La crise de l’école vient questionner les méthodes d’apprentissage
Face à la crise de l’école française, les neurosciences sont mobilisées par le ministre de l’Education nationale. En observant le fonctionnement du cerveau, celles-ci donneraient des clés pour promouvoir des méthodes d’apprentissage plus efficaces.

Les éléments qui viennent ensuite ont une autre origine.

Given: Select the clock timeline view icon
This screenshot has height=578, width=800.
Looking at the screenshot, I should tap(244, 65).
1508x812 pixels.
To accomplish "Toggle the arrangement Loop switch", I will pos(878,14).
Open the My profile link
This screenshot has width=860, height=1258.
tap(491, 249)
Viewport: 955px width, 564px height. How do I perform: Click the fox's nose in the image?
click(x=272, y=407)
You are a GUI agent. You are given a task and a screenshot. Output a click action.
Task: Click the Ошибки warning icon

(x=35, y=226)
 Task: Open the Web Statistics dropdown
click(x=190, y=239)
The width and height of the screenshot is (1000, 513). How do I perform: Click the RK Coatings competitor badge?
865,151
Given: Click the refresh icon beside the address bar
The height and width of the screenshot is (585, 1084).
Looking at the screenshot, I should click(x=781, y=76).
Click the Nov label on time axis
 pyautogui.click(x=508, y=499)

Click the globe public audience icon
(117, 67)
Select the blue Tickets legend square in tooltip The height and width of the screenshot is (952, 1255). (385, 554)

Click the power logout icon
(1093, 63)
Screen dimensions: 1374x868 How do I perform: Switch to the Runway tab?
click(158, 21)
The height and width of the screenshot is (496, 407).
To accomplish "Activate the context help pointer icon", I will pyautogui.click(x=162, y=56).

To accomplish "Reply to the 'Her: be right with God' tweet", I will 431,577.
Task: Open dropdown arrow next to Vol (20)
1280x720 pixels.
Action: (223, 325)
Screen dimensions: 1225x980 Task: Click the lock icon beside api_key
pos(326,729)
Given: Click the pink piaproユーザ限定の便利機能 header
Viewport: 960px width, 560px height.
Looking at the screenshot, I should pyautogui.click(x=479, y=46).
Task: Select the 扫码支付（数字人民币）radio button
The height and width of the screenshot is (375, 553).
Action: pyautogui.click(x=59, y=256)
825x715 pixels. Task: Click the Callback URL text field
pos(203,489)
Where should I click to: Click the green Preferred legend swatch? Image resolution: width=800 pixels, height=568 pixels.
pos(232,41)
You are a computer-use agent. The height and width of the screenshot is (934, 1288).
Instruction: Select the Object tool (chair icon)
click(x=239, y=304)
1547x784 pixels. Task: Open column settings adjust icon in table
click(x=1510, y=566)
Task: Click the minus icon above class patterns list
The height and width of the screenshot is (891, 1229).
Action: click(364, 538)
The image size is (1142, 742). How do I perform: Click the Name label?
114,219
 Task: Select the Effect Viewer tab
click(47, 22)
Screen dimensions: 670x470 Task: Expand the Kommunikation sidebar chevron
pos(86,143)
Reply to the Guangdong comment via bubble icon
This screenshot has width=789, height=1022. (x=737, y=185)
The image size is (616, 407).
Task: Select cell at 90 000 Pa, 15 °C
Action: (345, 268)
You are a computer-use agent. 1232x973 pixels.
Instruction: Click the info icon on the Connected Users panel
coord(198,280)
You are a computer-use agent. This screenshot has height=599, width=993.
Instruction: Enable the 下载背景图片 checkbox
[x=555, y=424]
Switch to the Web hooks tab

Qu’il s’agisse de la lecture ou des mathématiques, le niveau des élèves ne cesse de baisser. D’après l’étude Pirls 2016, le score moyen des 9-10 ans pour la lecture se situe à la 34e place, soit dans le peloton de queue du classement européen, juste avant la Belgique francophone et Malte. Un score qui se dégrade sans discontinuer depuis 2001. L’école française est en outre considérée comme l’une des plus inégalitaires d’Europe : ainsi, 48% de ces décrocheurs sont des enfants d’ouvriers. En bref, les bons élèves s’en sortent tandis que les plus en difficulté ne sont pas « rattrapés » par l’école.
Création d’un conseil scientifique de l’éducation nationale
Parallèlement, les progrès accomplis ces dernières années par les neurosciences nous permettent de mieux comprendre le fonctionnement du cerveau : quels mécanismes encouragent la curiosité, facilitent l’apprentissage, boostent la mémoire ? Pour le ministre de l’Education nationale, Jean-Michel Blanquer, cette discipline révolutionnaire doit permettre de réformer les méthodes d’apprentissage. C’est la raison pour laquelle il a créé en janvier 2018 un conseil scientifique de l’éducation nationale, composé en majorité de neuroscientifiques, afin que leurs découvertes irriguent progressivement l’école.
Le cerveau est l’angle mort de l’éducation nationale.
L’intérêt porté au cerveau de l’enfant apprenant n’est pas nouveau. Déjà, au XXe siècle, des pédagogues comme Maria Montessori en Italie ou Célestin Freinet en France s’y sont intéressés. Plus loin encore, Platon ou Rousseau réfléchissaient au processus d’apprentissage. « Traiter de la façon d’élever et d’éduquer les enfants semble être la chose la plus importante et la plus difficile de toute la science humaine », écrivait Montaigne dans ses Essais en 1580. Mais jusqu’ici on manquait de moyens pour observer le cerveau. On s’en tenait à l’observation de cerveaux conservés dans du formol, ou à l’électro-encéphalogramme dont les ondes demeuraient peu claires car elles étaient enregistrées sur le crâne et pas directement sur le cerveau. L’arrivée de l’imagerie cérébrale par IRM (imagerie par résonnance magnétique), qui permet d’observer sur des images numériques la structure et l’activité du cerveau d’une personne vivante, « est l’une des plus importantes révolutions scientifiques survenues au tournant des XXe et XXIe siècles », affirme Olivier Houdé, professeur de psychologie à l’université Paris Descartes et auteur de L’école du cerveau (2018). « Or ce cerveau est l’angle mort de l’éducation nationale. On enseigne encore aujourd’hui “en aveugle” à des millions de cerveaux », regrette-il, plaidant pour une « neuro-pédagogie » pratiquée par des professeurs qui connaissent les lois du cerveau des jeunes élèves et soient donc capables d’adapter leurs méthodes d’apprentissage.
Des principes fondamentaux à respecter pour être plus efficace
Que nous apprennent les neurosciences ? Notamment que les bébés ne viennent pas au monde comme des pages vierges, mais avec un riche savoir. « Leurs circuits neuronaux sont bien organisés, ce qui leur confère des intuitions fortes dans toutes sortes de domaines : objets, personnes, temps, espace, nombre… », explique ainsi Stanislas Dehaene, titulaire de la chaire de psychologie cognitive expérimentale au Collège de France et auteur de Apprendre ! (septembre 2018). Appuyons-nous sur les intuitions précoces des enfants : chaque mot, symbole, même abstrait, doit venir se connecter à des connaissances préalables », préconise-t-il. Quatre piliers, qui maximisent la vitesse de l’apprentissage, sont également identifiés par ces sciences : l’attention, l’engagement actif (ou curiosité), le retour sur erreur, la consolidation. Le rôle clé du sommeil est également prouvé : il ne peut être considéré comme « une simple période d’inactivité ou de nettoyage des déchets que le cerveau a accumulés pendant la journée. Pendant que nous dormons, notre cerveau se remémore les événements importants qu’il a enregistrés la veille et les transfère progressivement à un compartiment de notre mémoire », explique Stanislas Dehaene. De même, l’observation du cerveau confirme l’importance du geste d’écriture pour apprendre à lire, ou encore condamne la méthode globale pour lui préférer un apprentissage syllabique des mots, plus adapté aux mécanismes de décodage du cerveau.